See "Exported Environment Variables" in README for information on
common exported environment variables that may be useful in
scripts.
See below in "Zeppelin Exported Environment Variables", for
information on Zeppelin specific exported environment variables that
may be useful in scripts.
5) Zeppelin requires Spark, so ensure Spark is configured and also in
your submission script. See README.spark for setup instructions.
6) Submit your job into the cluster by running "sbatch -k
./magpie.sbatchfile" for Slurm, "msub ./magpie.msubfile" for
Moab, or "bsub < ./magpie.lsffile" for LSF.
Add any other options you see fit.
7) Look at your job output file to see your output. There will also
be some notes/instructions/tips in the output file for viewing the
status of your job in a web browser, environment variables you wish
to set if interacting with it, etc.
See "General Advanced Usage" in README for additional tips.
Zeppelin Exported Environment Variables
---------------------------------------
The following environment variables are exported when your job is run
and may be useful in scripts in your run or in pre/post run scripts.
ZEPPELIN_MASTER_NODE : the master node running Zeppelin
ZEPPELIN_SERVER_PORT : the web server port for Zeppelin
ZEPPELIN_CONF_DIR : the directory that Zeppelin configuration files local
to the node are stored
ZEPPELIN_LOG_DIR : the directory Zeppelin log files are stored
See "Spark Exported Environment Variables" in README.spark,
for Spark environment variables that may be useful.
See "Zookeeper Exported Environment Variables" in README.zookeeper,
for Zookeeper environment variables that may be useful.
Notes
1) If ZEPPELIN_NOTEBOOK_ENCRYPT_PASSWORD is marked as true, do the following
to create the password for ZEPPELIN_NOTEBOOK_USERS. Make sure that the
shiro-tools-hasher is in the classpath. It can be downloaded where X.X.X
matches shiro-core that is used in the selected zeppelin version.
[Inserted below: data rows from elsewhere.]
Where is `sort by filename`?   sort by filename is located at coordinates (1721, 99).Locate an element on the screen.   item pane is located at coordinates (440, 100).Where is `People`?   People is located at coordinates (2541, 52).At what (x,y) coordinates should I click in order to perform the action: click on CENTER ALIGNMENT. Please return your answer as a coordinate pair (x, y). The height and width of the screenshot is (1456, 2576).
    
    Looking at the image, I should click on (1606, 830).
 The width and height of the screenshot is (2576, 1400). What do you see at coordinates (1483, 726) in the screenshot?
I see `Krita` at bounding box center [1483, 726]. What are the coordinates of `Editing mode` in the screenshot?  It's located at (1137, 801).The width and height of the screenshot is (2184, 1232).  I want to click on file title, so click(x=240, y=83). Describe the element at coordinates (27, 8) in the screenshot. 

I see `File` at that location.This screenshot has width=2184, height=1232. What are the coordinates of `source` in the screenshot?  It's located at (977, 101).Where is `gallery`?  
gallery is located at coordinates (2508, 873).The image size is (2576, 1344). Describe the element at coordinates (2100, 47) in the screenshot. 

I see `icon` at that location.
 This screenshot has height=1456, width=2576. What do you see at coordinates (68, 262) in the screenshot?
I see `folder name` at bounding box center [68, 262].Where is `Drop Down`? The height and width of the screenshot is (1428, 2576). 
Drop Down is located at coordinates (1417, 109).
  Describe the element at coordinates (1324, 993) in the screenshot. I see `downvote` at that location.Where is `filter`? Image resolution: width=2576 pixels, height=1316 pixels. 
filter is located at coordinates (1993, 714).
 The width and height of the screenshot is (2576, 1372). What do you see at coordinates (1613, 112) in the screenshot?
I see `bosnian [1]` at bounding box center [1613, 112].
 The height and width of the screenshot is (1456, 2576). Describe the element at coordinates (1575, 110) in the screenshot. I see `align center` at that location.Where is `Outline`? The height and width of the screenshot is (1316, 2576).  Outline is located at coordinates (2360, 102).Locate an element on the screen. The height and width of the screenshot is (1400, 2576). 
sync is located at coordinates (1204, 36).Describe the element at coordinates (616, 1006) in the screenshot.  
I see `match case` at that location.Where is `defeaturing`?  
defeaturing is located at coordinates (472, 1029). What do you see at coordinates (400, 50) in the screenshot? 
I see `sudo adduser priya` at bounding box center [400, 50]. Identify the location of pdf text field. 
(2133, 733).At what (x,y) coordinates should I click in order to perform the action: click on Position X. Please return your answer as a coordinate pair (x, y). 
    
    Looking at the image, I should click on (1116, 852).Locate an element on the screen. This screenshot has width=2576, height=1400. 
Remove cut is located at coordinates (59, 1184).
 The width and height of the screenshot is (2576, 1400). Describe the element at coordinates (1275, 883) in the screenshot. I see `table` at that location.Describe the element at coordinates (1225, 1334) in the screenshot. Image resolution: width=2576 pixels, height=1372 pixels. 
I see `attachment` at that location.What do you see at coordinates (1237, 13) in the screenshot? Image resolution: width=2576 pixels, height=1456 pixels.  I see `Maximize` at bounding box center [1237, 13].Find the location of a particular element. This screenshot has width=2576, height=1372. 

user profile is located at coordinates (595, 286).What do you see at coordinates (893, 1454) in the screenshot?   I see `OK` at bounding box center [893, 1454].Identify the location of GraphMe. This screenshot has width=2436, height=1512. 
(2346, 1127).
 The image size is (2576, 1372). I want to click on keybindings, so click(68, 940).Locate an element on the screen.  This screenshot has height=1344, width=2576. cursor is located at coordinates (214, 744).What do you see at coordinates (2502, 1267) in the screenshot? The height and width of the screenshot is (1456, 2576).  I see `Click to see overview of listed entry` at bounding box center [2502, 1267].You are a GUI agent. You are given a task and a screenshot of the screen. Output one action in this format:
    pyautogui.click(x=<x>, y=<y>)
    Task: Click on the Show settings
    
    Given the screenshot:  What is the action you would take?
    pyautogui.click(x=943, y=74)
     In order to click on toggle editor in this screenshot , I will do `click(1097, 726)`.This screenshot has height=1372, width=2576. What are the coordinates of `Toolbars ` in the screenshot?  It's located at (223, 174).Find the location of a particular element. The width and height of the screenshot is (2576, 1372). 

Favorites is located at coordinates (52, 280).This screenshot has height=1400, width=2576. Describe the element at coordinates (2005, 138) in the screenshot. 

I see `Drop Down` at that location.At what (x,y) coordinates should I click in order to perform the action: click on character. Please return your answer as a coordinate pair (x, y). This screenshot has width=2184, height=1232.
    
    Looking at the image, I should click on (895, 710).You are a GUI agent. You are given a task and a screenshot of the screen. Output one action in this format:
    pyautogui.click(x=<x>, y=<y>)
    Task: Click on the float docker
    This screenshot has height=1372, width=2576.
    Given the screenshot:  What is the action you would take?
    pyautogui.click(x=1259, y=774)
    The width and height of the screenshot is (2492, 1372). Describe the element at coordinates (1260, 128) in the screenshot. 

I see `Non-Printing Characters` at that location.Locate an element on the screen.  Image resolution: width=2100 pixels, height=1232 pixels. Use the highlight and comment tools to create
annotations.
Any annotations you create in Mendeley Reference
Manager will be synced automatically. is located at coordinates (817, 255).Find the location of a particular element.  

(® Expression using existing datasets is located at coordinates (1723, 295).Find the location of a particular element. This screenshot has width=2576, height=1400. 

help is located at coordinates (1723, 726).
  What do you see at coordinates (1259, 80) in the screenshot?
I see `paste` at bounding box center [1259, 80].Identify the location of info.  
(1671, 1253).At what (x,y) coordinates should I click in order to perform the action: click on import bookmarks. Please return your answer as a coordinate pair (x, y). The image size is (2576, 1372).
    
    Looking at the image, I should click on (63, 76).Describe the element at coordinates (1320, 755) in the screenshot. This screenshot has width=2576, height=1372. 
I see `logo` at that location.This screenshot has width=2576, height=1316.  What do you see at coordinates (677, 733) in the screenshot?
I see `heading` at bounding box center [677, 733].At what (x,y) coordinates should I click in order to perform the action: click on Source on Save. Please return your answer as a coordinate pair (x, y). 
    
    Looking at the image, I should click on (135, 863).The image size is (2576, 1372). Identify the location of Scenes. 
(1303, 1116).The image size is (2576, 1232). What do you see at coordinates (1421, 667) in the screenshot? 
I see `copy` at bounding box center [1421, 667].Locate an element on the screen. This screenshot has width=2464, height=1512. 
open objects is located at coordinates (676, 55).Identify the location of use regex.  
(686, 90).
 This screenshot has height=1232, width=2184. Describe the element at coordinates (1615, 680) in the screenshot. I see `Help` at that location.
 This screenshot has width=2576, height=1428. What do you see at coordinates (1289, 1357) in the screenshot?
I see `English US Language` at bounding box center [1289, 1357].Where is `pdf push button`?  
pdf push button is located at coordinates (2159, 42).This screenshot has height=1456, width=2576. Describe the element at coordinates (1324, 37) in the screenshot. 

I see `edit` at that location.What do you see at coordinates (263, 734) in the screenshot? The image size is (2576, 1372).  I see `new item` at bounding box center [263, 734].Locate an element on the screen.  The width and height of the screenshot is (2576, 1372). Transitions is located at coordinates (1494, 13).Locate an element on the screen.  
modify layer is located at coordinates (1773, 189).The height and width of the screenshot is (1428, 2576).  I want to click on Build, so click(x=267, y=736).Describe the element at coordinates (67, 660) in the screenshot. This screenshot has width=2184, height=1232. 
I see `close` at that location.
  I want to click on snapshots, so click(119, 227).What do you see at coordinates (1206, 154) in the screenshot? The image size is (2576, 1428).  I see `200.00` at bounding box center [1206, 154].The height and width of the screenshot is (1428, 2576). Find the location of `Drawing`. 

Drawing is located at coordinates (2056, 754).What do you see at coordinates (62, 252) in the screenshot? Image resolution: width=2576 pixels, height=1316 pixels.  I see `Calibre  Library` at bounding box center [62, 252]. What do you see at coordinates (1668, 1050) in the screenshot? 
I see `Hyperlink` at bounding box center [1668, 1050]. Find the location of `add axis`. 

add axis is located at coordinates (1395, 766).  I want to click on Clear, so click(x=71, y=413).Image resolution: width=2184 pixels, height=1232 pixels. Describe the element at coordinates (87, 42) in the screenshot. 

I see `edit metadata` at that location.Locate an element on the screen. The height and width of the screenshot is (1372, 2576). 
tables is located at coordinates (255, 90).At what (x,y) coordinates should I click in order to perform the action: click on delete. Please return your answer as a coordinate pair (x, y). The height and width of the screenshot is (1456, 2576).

This can
be found by looking at the jar file located at:
zeppelin-Y.Y.Y-bin-all/lib/shiro-core-X.X.X.jar.
The download path where X.X.X matches shiro-core's X.X.X:
http://repo1.maven.org/maven2/org/apache/shiro/tools/
shiro-tools-hasher/X.X.X/shiro-tools-hasher-X.X.X-cli.jar
To create the password run:
$JAVA_HOME/bin/java -jar shiro-tools-hasher-X.X.X-cli.jar -p
This will create a hash like such:
$shiro1$SHA-256$500000$xwGfyokCGZPdGLrIOfsfkg==$/7jglXzJHINptKRRDd8x1BAnJfAlGlKwFEN4yIwuAI0=
Make sure to escape the '$' in the string or use single quotes.
This hash should replace the password for a user in ZEPPELIN_NOTEBOOK_USERS.